At Harvard my second year I took almost entirely English courses—the easiest sort of path. I think that would have been a disaster. But before going to Kenyon I talked to Ford Madox Ford and Ransom, and Ransom said you’ve just got to take philosophy and logic, which I did. The other thing he suggested was classics. Ford was rather flippant about it, said of course you’ve got to learn classics, you’ll just cut yourself off from humanity if you don’t. I think it’s always given me some sort of yardstick for English. And then the literature was amazing, particularly the Greek; there’s nothing like Greek in English at all. Our plays aren’t formally at all like Aeschylus and Sophocles. Their whole inspiration was unbelievably different, and so different that you could hardly think of even the attempt to imitate them, great as their prestige was. That something like Antigone or Oedipus or the great Achilles moments in the Iliad would be at the core of a literature is incredible for anyone brought up in an English culture—Greek wildness and sophistication all different, the women different, everything. Latin’s of course much closer. English is a half-Latin language, and we’ve done our best to absorb the Latin literature. But a Roman poet is much less intellectual than the Englishman, much less abstract. He’s nearer nature somehow—somewhat what we feel about a Frenchman but more so still. And yet he’s very sophisticated. He has his way of doing things, though the number of forms he explored is quite limited. The amount he could take from the Greeks and yet change is an extraordinary piece of firm discipline. Also, you take almost any really good Roman poet—Juvenal, or Virgil, or Propertius, Catullus—he’s much more raw and direct than anything in English, and yet he has this blocklike formality. The Roman frankness interests me. Until recently our literature hasn’t been as raw as the Roman, translations had to have stars. And their history has a terrible human frankness that isn’t customary with us—corrosive attacks on the establishment, comments on politics and the decay of morals, all felt terribly strongly, by poets as well as historians. The English writer who reads the classics is working at one thing, and his eye is on something else that can’t be done. We will always have the Latin and Greek classics, and they’ll never be absorbed. There’s something very restful about that.

INTERVIEWER

But, more specifically, how did Latin poetry—your study of it, your translations—affect your measure of English poetry?

LOWELL

My favorite English poetry was the difficult Elizabethan plays and the Metaphysicals, then the nineteenth century, which I was aquiver about and disliked but which was closer to my writing than anything else. The Latin seemed very different from either of these. I immediately saw how Shelley wasn’t like Horace and Virgil or Aeschylus—and the Latin was a mature poetry, a realistic poetry, which didn’t have the contortions of the Metaphysicals. What a frail, bony, electric person Marvell is compared with Horace!

INTERVIEWER

What about your adaptation of Propertius?

- **PROBLEM 1**
In the interview excerpt, which two subjects did Ransom say must be taken?
- **PROBLEM 2**
Reproduce everything in the interview excerpt from "My favorite English" down to "adaptation of Propertius?", word for word.

- **DATA LINES**
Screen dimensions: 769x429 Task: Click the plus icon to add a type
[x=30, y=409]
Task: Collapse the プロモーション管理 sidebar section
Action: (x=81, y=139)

- **ANSWER 1**
Philosophy and logic.

- **ANSWER 2**
My favorite English poetry was the difficult Elizabethan plays and the Metaphysicals, then the nineteenth century, which I was aquiver about and disliked but which was closer to my writing than anything else. The Latin seemed very different from either of these. I immediately saw how Shelley wasn’t like Horace and Virgil or Aeschylus—and the Latin was a mature poetry, a realistic poetry, which didn’t have the contortions of the Metaphysicals. What a frail, bony, electric person Marvell is compared with Horace!

INTERVIEWER

What about your adaptation of Propertius?